I would be very cautious about taking these sorts of reports too seriously,
or without further examination. I know Tibetans who don't find a healthy
expression of outrage something outside their "practice." And there are some
courageous Tibetan women who were abused and raped in Nepal while escaping
from Tibet who have attempted to organize and mobilize to bring some justice
to the situation and to make such passage safer. Anger is not absent from
their vocabulary.

After the Khmer Rouge were deposed and the aftermath of their carnage and
torture of their fellow Cambodians became known, visitors and reporters
repeatedly explained to a (disbelieving or admiring -- select your
preference) western audience how devoid of malice, revenge, etc. Cambodians
were, and all sorts of explanations of how their notions of karma provided
them with this "healthy" forgiving attitude were offered. They were not even
interested in justice or finding or prosecuting the guilty. The Asia Society
Magazine had a detailed essay (with pictures) in the mid-80s (it went
defunct a year or so later).

As a little more time has shown, the Cambodians were not a nation of
forgiving Buddhist saints. Rather the entire country was in stunned shock,
and it took more than a decade for the real anger, grief, despair, etc., to
emerge and find expression. The shock has worn off and the pain is now
searing with more recognizable and predictable effects.
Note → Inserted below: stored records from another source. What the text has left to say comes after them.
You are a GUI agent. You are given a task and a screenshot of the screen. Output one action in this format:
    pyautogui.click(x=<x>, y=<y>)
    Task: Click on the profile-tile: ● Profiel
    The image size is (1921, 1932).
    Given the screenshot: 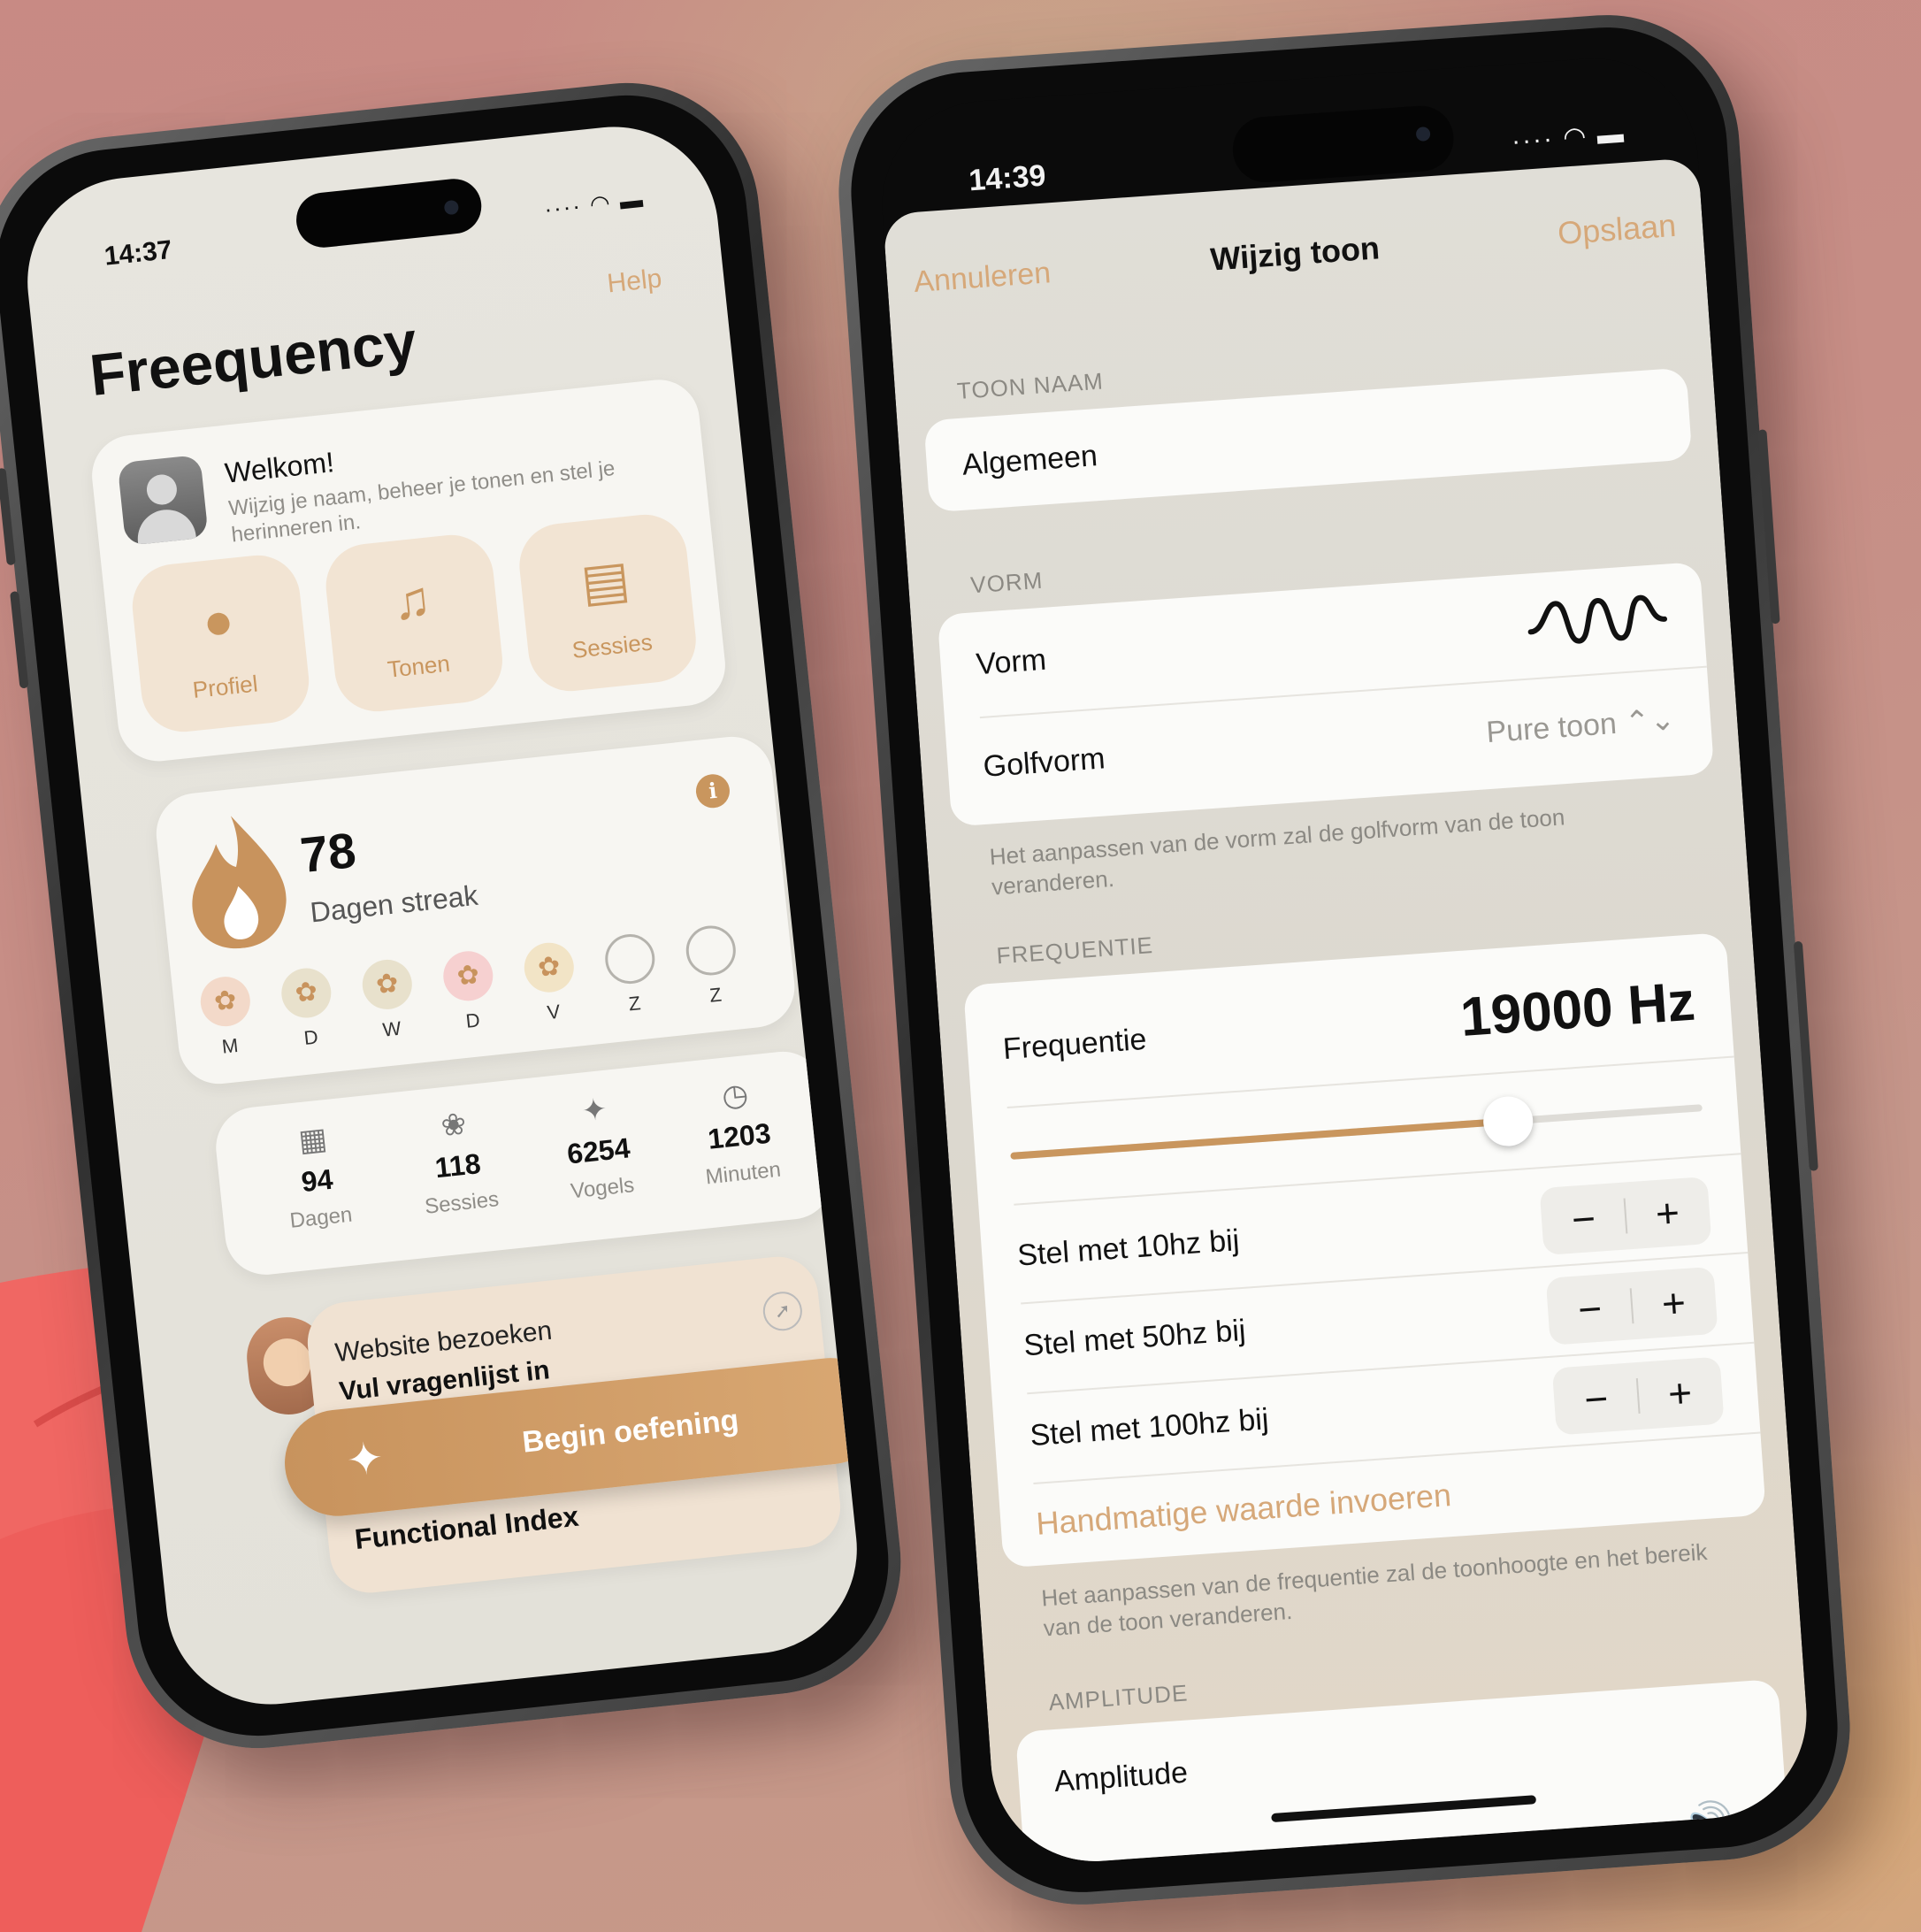 What is the action you would take?
    pyautogui.click(x=220, y=644)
As for searching for ancient Buddhist cures for PTSD, that would be naive.
PTSD as a diagnosis is not simply about flashbacks, or exactly what was
understood as shellshock, etc. Sex abuse, especially of young children, is
also a common cause, and in such cases there are few if any "flashbacks"
(therapists are rather worried about false memories, an issue Freud already
came to recognize). What makes PTSD a distinct diagnosis, and not just a
fancy name for trauma or haunting memories, is a full complex of symptoms
and issues which typically engulf and thoroughly influence a person's entire
behavioral and mental orientation, and it is frequently suicidal. When
properly diagnosed, it is not your garden variety traumatic aftereffect, and
remains, even for the leading professionals, very difficult to treat.

There are some Buddhist manuals that describe various types of mental issues
and meditation problems, such as (usually very brief) discussions of "Zen
sickness," but none with the sort of etiological richness or therapeutic
depth that one would expect from a modern psychological prognosis and
treatment plan. And I have never seen anything in such texts that remotely
reminded me of PTSD.

Let's keep in mind, for instance, that mental illness was a *disqualifying*
condition from being accepted in the sangha, and grounds for expulsion if
manifested by someone already a cleric. In general Buddhists "professionals"
(monks, etc.) were not in the business of curing major mental disorders.
Some forms of practice kicked up dangerous and scary samskaras, which the
texts do give advice on dealing with, but this is not easily transferable to
serious mental disorders except as loose analogies.

It is probably not simply by historical accident that in China, for
instance, it became the Daoists who were considered the masters of exorcism
(Buddhists were masters of funerals and certain types of festivals). Fox
exorcism remains a big money maker and a significant portion of the training
of Soto monks in Japan, but probably due to the absence of Daoists and the
morphing of the native shamanistic traditions into Buddhism. In Korea,
shamans would still be the average person's first choice for serious
problems of this sort, not the local Buddhist monk.